== Exercise data ==
- Opening Delimiter -

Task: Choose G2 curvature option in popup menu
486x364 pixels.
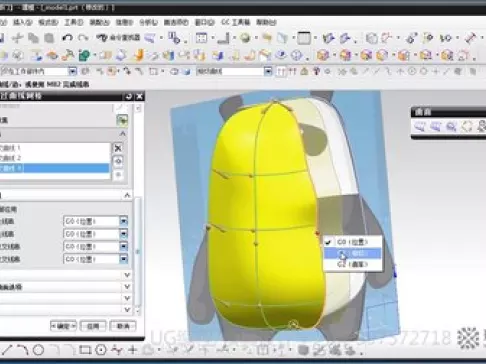Action: click(353, 264)
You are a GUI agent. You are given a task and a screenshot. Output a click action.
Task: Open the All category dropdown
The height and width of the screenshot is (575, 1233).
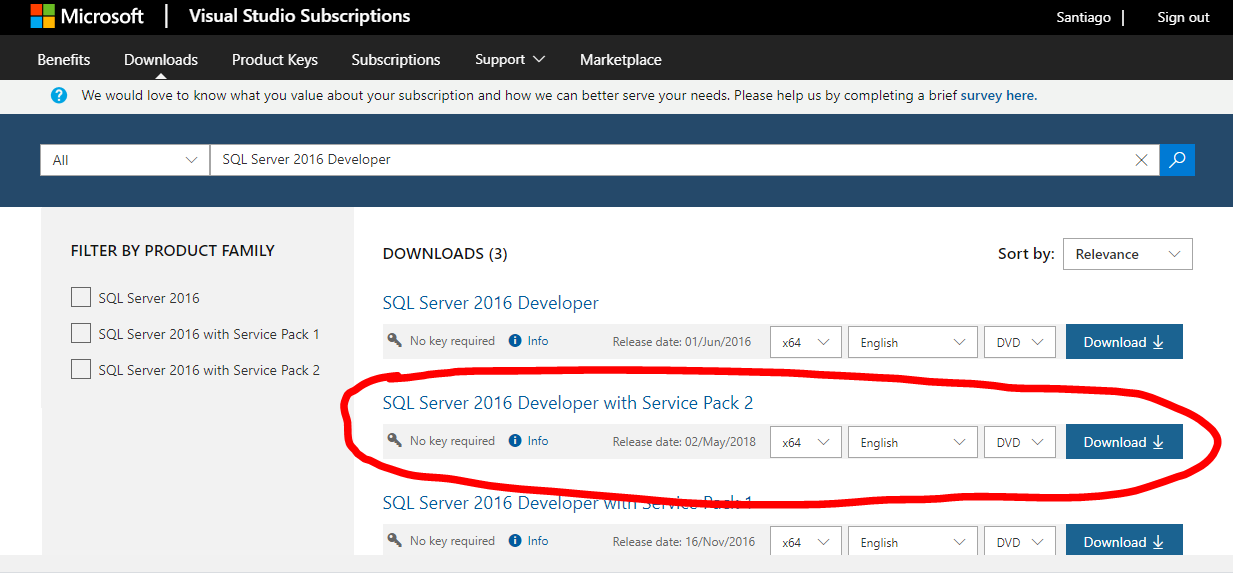click(x=124, y=160)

- Closing Delimiter -

== Assigned task ==
Reproduce nothing but the lines that run from the line containing "Task: Open the All category dropdown" through the last line of the records, inclusive. Omit the pictures.

== Answer for the task ==
Task: Open the All category dropdown
The height and width of the screenshot is (575, 1233).
click(x=124, y=160)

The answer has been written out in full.